Aleatoric (called internal variability in climate science or endogenous in economics), on the other hand, cannot be reduced by collecting additional data. It arises due to the very nature of the system being non-deterministic and stochastic. For instance, even if you know a coin is biased toward heads by 80% in the aggregate, each time you actually flip the coin, the result will always have some level of uncertainty.

We expect our measure to be able to quantify both parametric and structural uncertainty by analyzing ensembles that have varied their macro parameters or the models used. But in our case, it is crucial we are able to isolate and then quantify only the aleatoric uncertainty, as this is explicitly where complex dynamics manifest.

3.3. Existing Commonly Used Ensemble Measures

The use of ensembles was pioneered in meteorology [27,28,29,30], where it was recognized by Ed Lorenz that the Naiver–Stokes equations being used were chaotic and sensitive to initial conditions. However, Tim Palmer [10] then recognized that if the predictions of an ensemble were combined, the aggregate prediction was more accurate than any individual one (analogous to Sir Francis Galton’s wisdom of crowds effect [31]), where understanding the confidence in the predictions of these highly chaotic systems became as important as the prediction itself. Some of the most commonly used methods are as follows:

The root mean square error (RMSE). Here, we compare the predicted value against a real-world historic truth. This measure is extremely useful when trying to reduce structural uncertainty through model improvement. However, it cannot be used when analyzing projections into the future where we have no truth to compare [32].
The mean of the pooled distribution (or mean of means). This a very pragmatic measure when we need to be able to provide a single number to act upon, particularly for systems that have a high parametric but low aleatoric uncertainty. However, as we will see later in Figures 17 and 19, these measures can be misleading when the system is non-ergodic. For instance, a coin cannot be in both a state of heads and tails.
Proportion or percentage is often used when dealing with these scenario-based questions. For instance, in weather forecasts, the public is used to an X% rain prediction, which is simply the proportion of trials where rain was recorded in the ensemble. This is an extremely effective and highly intuitive; however, it does require we first know what scenarios we are looking for and then be able to articulate them as a binary outcome. In this paper, we are actively aiming to create a measure to be used upstream of this, which can detect variations in output so that we can efficiently invest our efforts.
Brier scores are then used to calculate the accuracy of the percentage predictions against reality. Like RMSE, we do not compare these measures in this paper, as we are focused on the aleatoric uncertainty of projections.

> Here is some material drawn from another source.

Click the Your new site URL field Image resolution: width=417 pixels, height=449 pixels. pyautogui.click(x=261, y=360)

3.4. The Use of Statistical Tests

Statistical tests are another common method used to compare distributions. With these, one starts with a null hypothesis of there being no relationship or no difference between the distributions. The tests are then used to precisely determine whether a set of observations falls outside of what is expected by that null hypothesis. In our case, they assume that a system is not complex (i.e., there is no difference in the ensemble). Then given enough evidence, one can then say that the system is complex. This makes these tests non-ideal for our use case, firstly, because statistical tests are explicitly about the epistemic uncertainty around how much data one has. Secondly, the burden of proof is on demonstrating that a difference exists, which is exactly what we want if we were testing whether a drug is effective, but the opposite assumption should be made when dealing with complex dynamics.

There are a vast number of statistical tests available depending on the data [33]. Each makes different assumptions or requires specific data formats. For instance, there are different tests for continuous and discrete data; many tests assume the distributions are Guassian; that there is no differences in the variance of the distributions; or there are only two distributions being compared at once. This makes it even more difficult for non-expert stakeholders to engage with the data. That said, for completeness, we aim to compare the appropriate tests so we can given their limitations in Section 5.

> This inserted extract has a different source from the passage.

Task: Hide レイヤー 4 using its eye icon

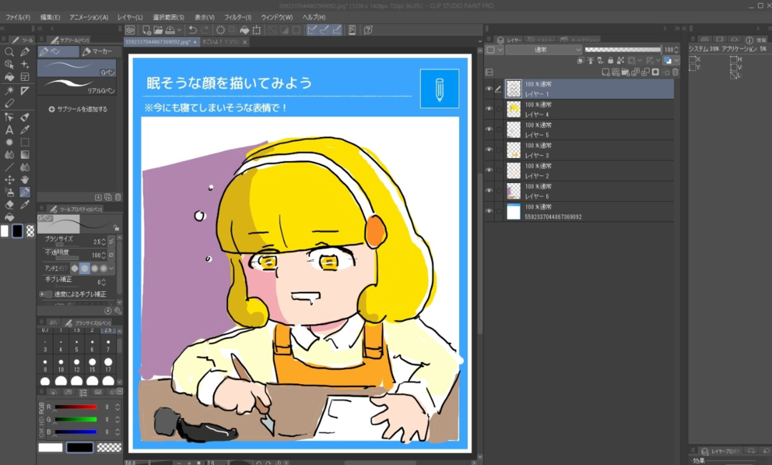Action: (x=489, y=109)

3.5. Conditions of a New Measure

Before selecting or proposing the new measure, it is important to clearly lay out the conditions that is should satisfy.

The measure should be continuous, consistent, and bounded by $[0, 1]$ . There are many measures (such as standard deviation $σ$ ) that, although are useful, are also incredibly sensitive to scale. For instance, a normal distribution of $μ = 1, σ = 1$ is very different from another with $μ = 1000, σ = 1$ . This means that in order to be able to fully understand measures such as $σ$ , we need the full context. This means it is extremely hard to compare $σ$ across different systems; therefore, it cannot be used to detect complex dynamics at a large scale. Therefore, it is vitally important that our measure be bounded by $[0, 1]$ .
The measure is minimal at 0 when each of the distributions in the ensemble is identical. This is to ensure that we can be confident that the results are consistent with each other and there are no complex or chaotic dynamics that are affecting the output of the model.
The measure is maximal at 1 when given an identity matrix where the identity matrix is defined as $I_{n} = d i a g (1, 1, 1, 1)$ , ${(I_{n})}_{i j} = δ_{i j}$ so that $I_{1} = [1], I_{2} = [[1, 0], [0, 1]]$ . This is because the identity matrix represents the highest level of dissonance, as each individual distribution of the identity matrix represents the maximum possible certainty (and therefore the lowest entropy). Meanwhile, the ensemble as a whole represents the maximum uncertainty, with the pooled distribution being in its highest-entropy state.
The measure should be compatible with both discrete and continuous data. For the same reason as (i), we want incoherence to be used to compare across systems. In general, when analyzing systems, we tend to have to pick the measure to fit the data. However, this makes it extremely hard to then have meaningful conversations with stakeholders who are likely unfamiliar with these many unique measures.
The measure is invariant to the total number of distributions, and in the discrete case, it is invariant to the total number of states. We want this measure to be of the aleatoric uncertainty of the system, not the epistemic uncertainty of the data.
The measure is consistent across systems and is not subject to the overall average entropy of the system. We want incoherence to be as interpretable and consistent as possible, meaning we want to ensure that systems with a higher baseline entropy do not have higher incoherence values. If anything, it makes more sense that any inconsistency in the results of more ordered systems (with low entropy) should be weighted more highly, since we would expect more ordered systems to stay ordered across trials.
The measure is pessimistic and errs on the side of assuming the presence of complex dynamics, with an emphasis on detecting outliers. The downside of treating a coherent system as complex is much smaller than the downside of treating an incoherent system as statistical. An example of this is a black swan, which is often a consequence of complexity and long-tail distributions. In these situations, a single, extremely rare (and unpredictable) event can be catastrophic for the system as a whole. Having an emphasis on these outlier distributions is vital for a practical complexity measure.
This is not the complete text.